- **TEKS PILIHAN**
↓↓↓
Namun pekerjaan ini juga kalah oleh pekerjaan Ismail
Marzuki sebagai pemusik sebagai anggota kelompom musik Lief Java atau Sweet
Java Islander dan siaran radio.
Salah satu titik balik yang penting dalam karier Ismail
adalah perjumpaannya dengan Hugo Dumas, pemimpin Orkes Lief Java yang juga
salah satu pegawai tinggi di Departemen Kehakiman dan salah satu agen
perusahaan KK Knies tempat Ismail bekerja.
Lief
Java, NIROM, dan VORO
Lief Java merupakan grup yang berkembang meski hanya didukung oleh alat
musik sederhana, seperti biola, suling, gitar, cello, dan berperan penting
dalam perkembangan musik keroncong atau stambul.
Orkes Lief Java ini disebut juga sebagai “Orkes yang
punya nama harum, baik di kalangan penyiaran radio, maupun dalam film dan
pertunjukan”. Dapat dikatakan juga bahwa Orkes Lief Java adalah “Ibu” seni
suara dan seni musik Indonesia.
Ismail remaja, berusia 17 tahun yakni tahun 1936, ikut
bergabung dengan grup Lief Java ini bersama teman-temannya. Segera saja bakat
Ismail di bidang musik tampak menonjol.
Selain memainkan alat musik, Ismail juga bisa tampil
sebagai penyanyi, menulis lirik lagu, dan kemudian menulis lagu. Di Lief Java,
Ismail aktif membuat aransemen lagu Barat, Keroncong, maupun langgam melayu.
↑↑↑
- **DATA YANG DIBERIKAN**
↓↓↓
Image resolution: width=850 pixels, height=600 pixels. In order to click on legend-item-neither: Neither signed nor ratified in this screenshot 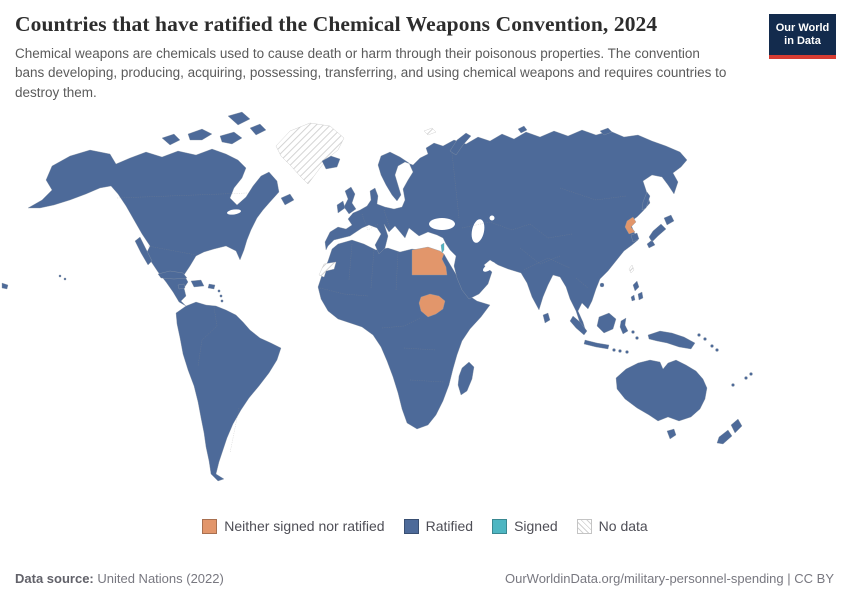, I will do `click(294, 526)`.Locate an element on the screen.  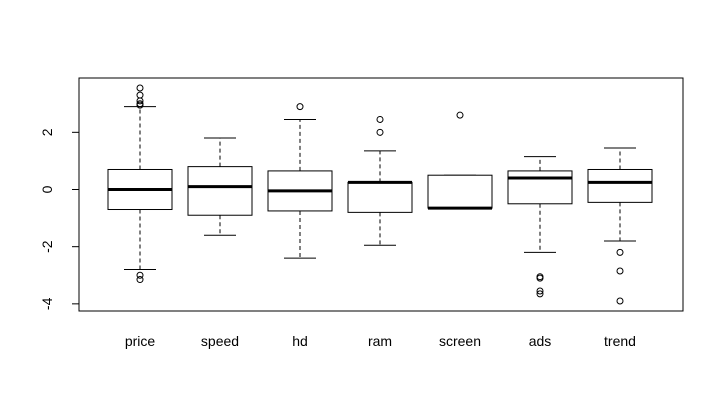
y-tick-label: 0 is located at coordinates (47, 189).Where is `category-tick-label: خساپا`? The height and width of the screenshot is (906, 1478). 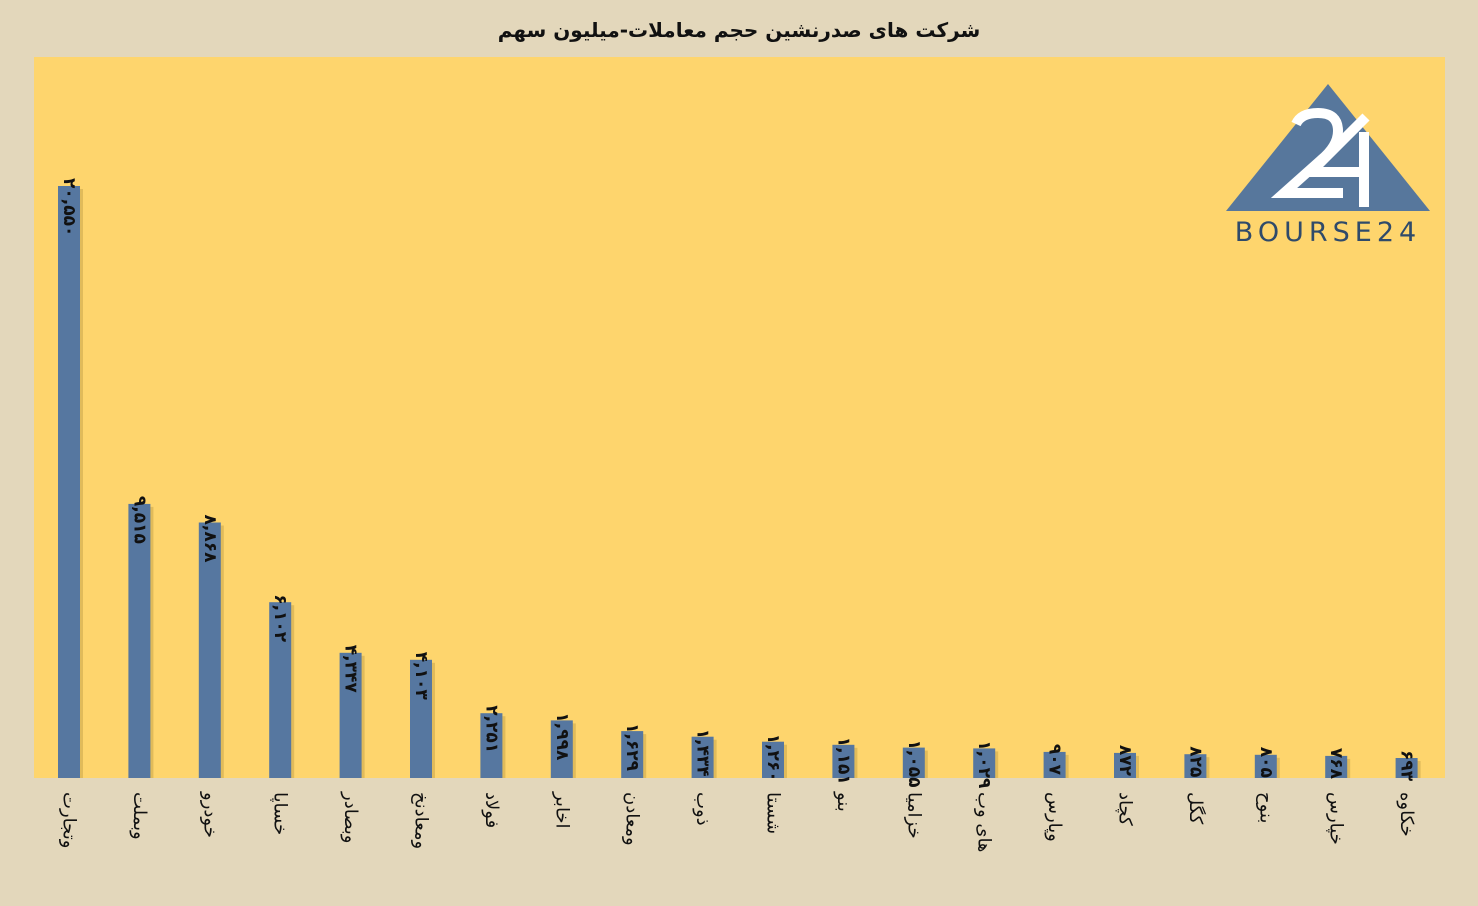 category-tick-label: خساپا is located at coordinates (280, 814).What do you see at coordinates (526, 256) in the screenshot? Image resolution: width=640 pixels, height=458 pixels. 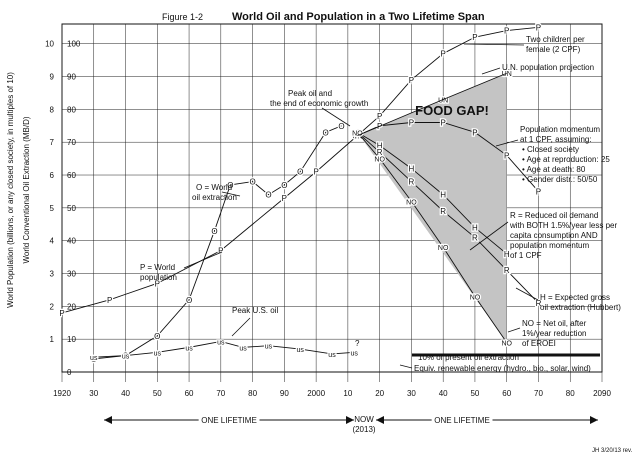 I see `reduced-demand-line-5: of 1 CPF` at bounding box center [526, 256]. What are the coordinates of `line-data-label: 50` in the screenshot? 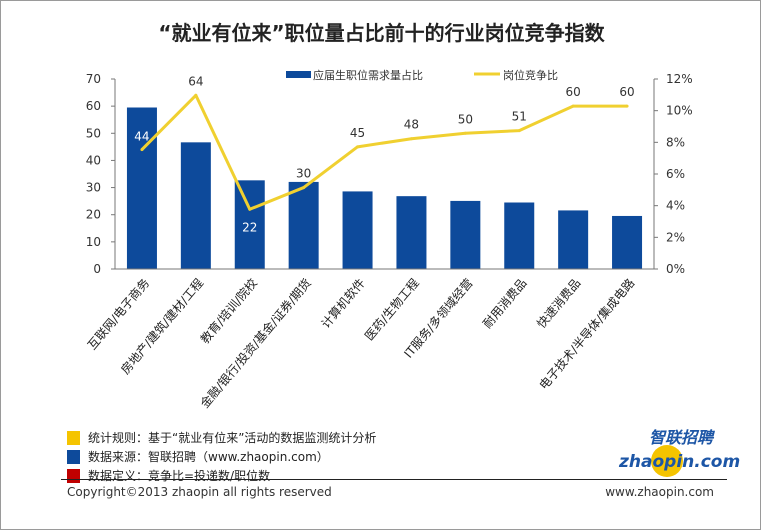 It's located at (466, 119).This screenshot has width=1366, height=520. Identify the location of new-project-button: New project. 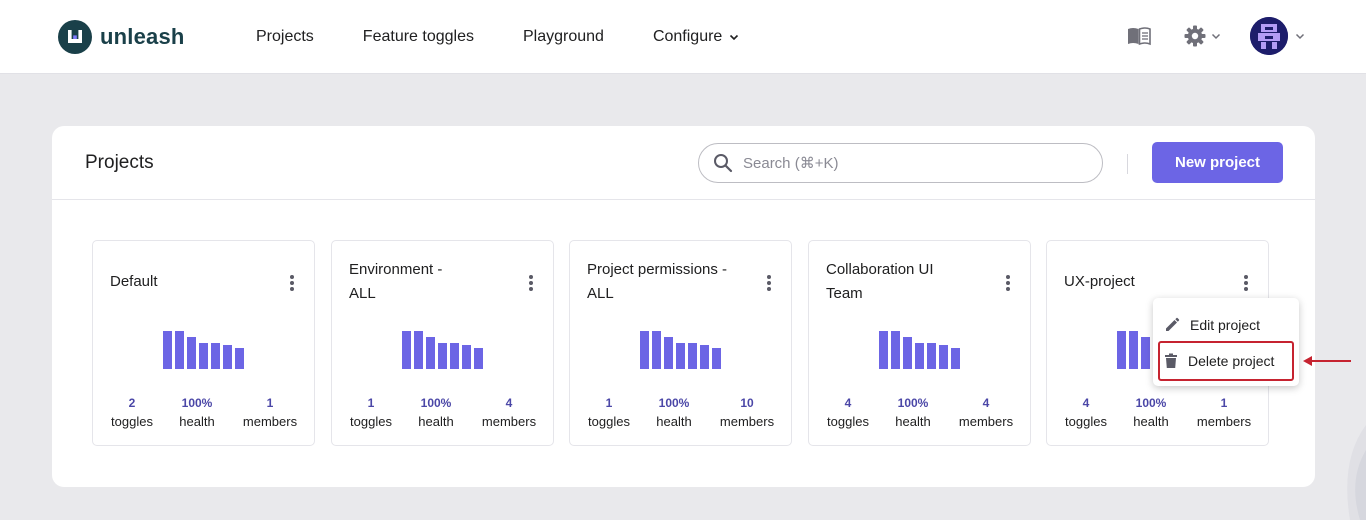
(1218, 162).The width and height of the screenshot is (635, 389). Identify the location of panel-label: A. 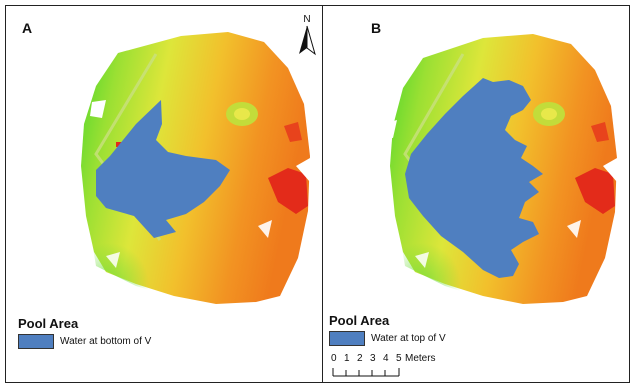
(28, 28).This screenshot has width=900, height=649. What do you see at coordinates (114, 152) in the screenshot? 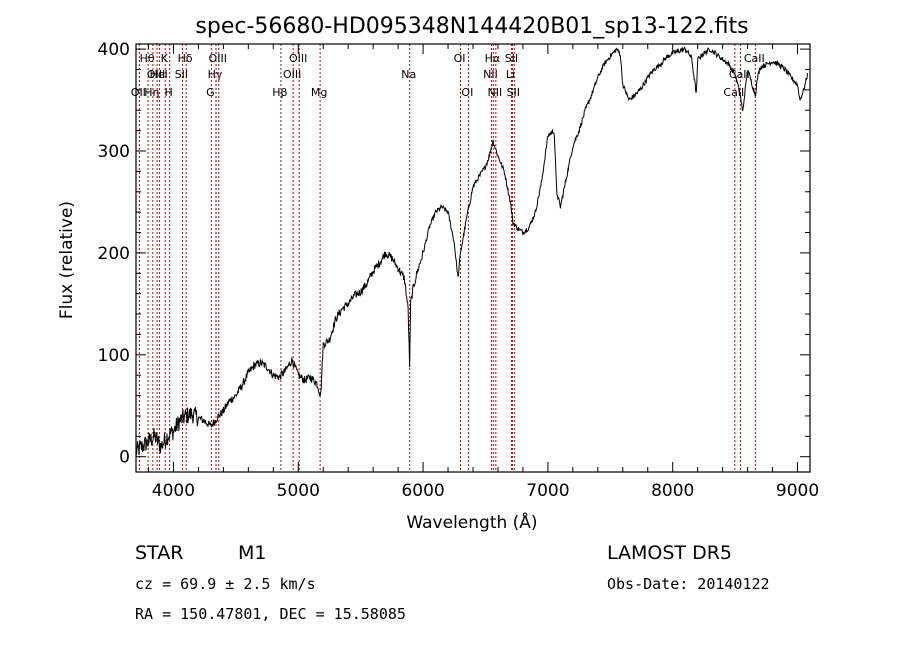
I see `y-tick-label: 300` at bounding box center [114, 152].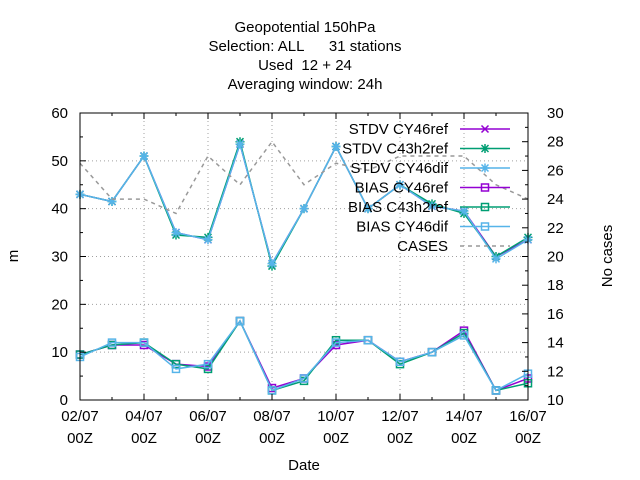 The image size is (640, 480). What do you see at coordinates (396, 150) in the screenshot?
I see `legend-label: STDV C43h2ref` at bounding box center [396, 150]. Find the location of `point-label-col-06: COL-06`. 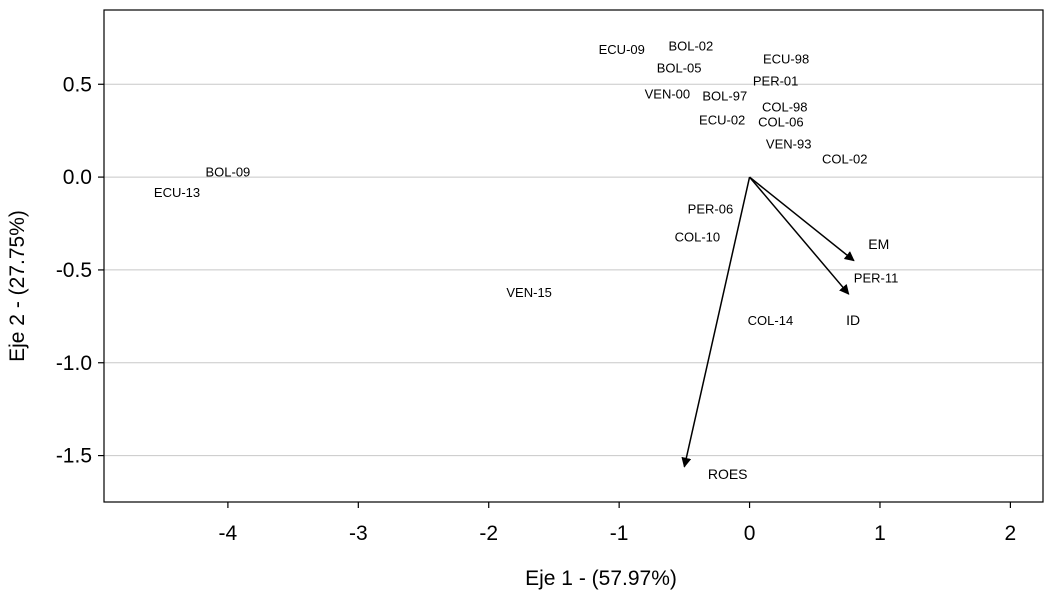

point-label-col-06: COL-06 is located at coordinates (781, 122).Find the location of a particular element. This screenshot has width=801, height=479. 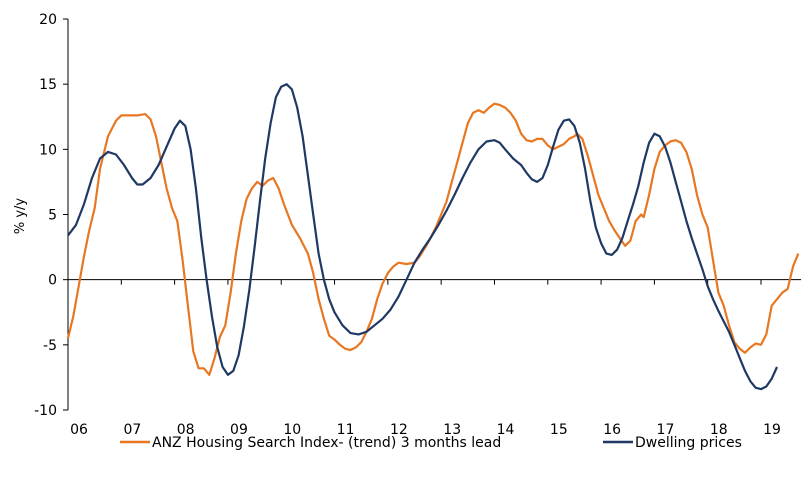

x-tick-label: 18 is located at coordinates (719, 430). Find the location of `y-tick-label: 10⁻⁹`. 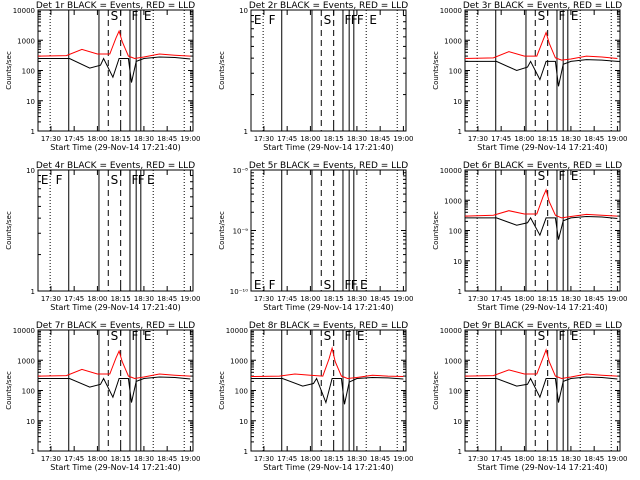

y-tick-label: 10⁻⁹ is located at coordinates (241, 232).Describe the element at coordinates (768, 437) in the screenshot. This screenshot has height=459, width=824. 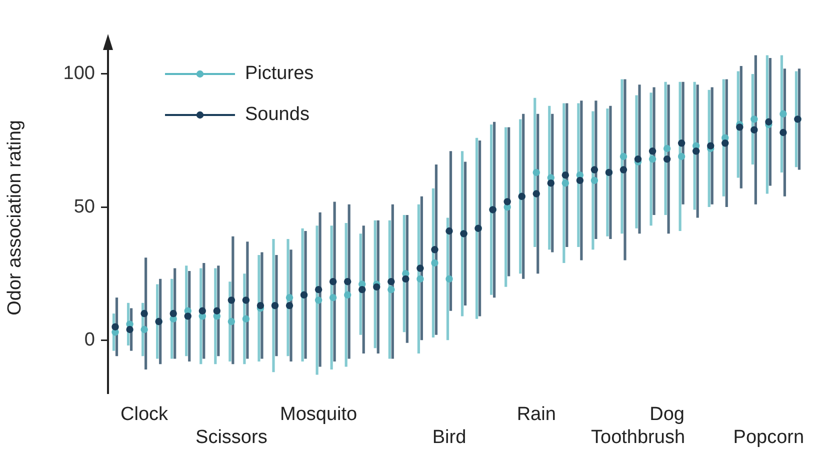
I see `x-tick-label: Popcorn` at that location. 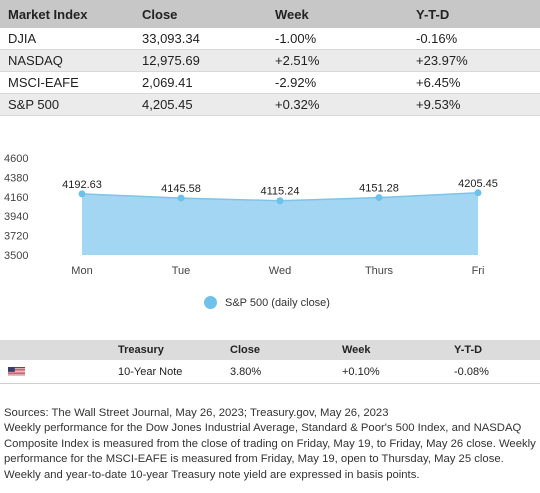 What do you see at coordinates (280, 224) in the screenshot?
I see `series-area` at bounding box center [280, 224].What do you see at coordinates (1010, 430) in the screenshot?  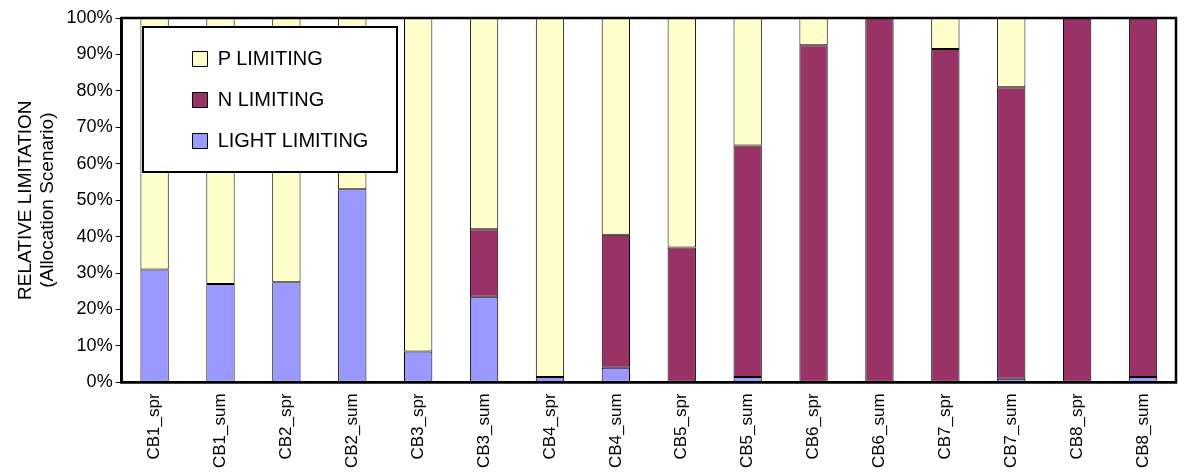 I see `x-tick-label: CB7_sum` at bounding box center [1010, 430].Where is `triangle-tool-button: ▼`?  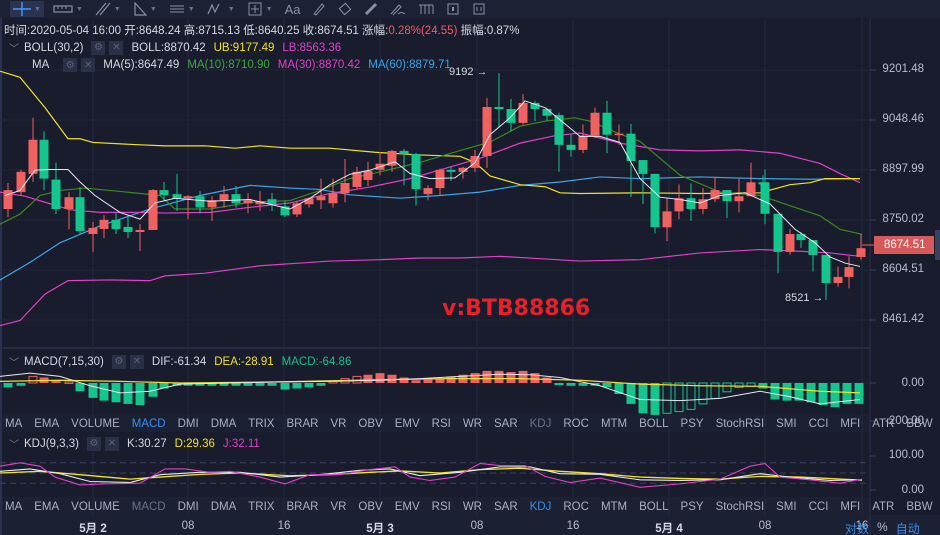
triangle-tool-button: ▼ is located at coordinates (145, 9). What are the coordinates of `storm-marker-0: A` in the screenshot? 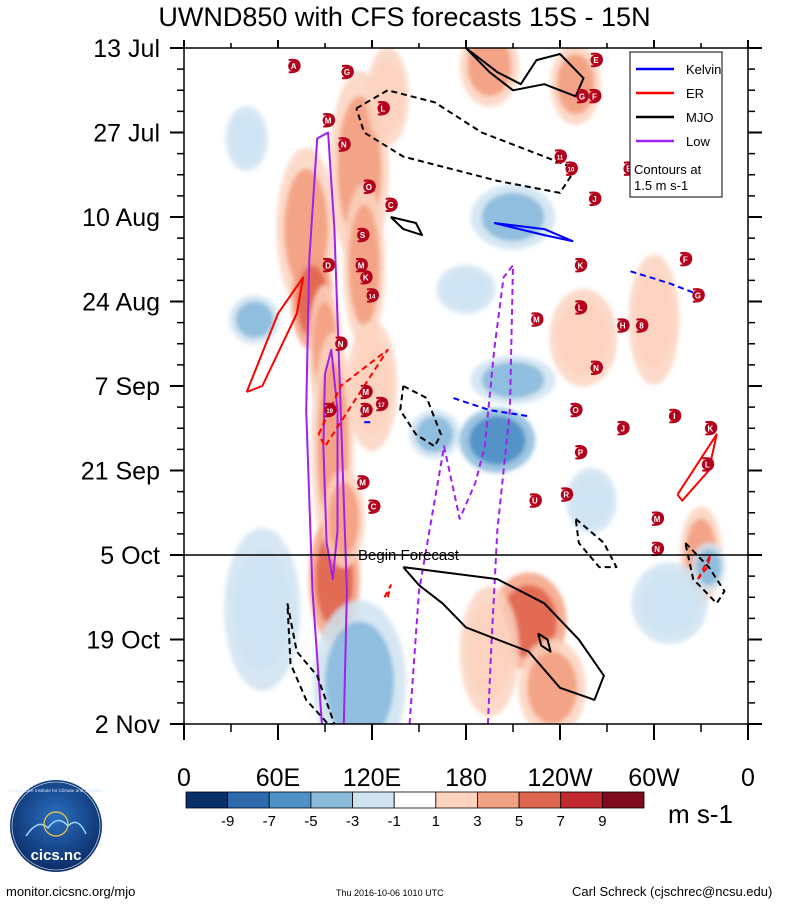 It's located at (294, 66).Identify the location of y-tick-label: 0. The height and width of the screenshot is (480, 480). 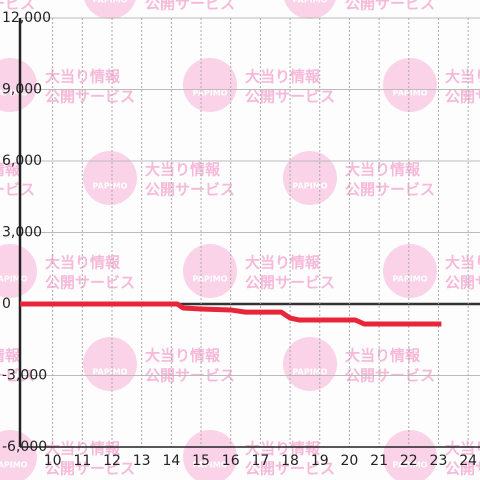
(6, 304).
↑↑↑
- **SOAL LATIHAN**
a – Tuliskan kembali bagian dari "Orkes Lief Java ini" sampai "seni musik Indonesia." dalam teks tentang Lief Java, dengan mengganti "film" menjadi "sandiwara".
b – Sebutkan semua alat musik yang disebutkan dalam teks tentang Lief Java.

- **JAWABAN SOAL**
a –
Orkes Lief Java ini disebut juga sebagai “Orkes yang
punya nama harum, baik di kalangan penyiaran radio, maupun dalam sandiwara dan
pertunjukan”. Dapat dikatakan juga bahwa Orkes Lief Java adalah “Ibu” seni
suara dan seni musik Indonesia.

b – Biola, suling, gitar, dan cello.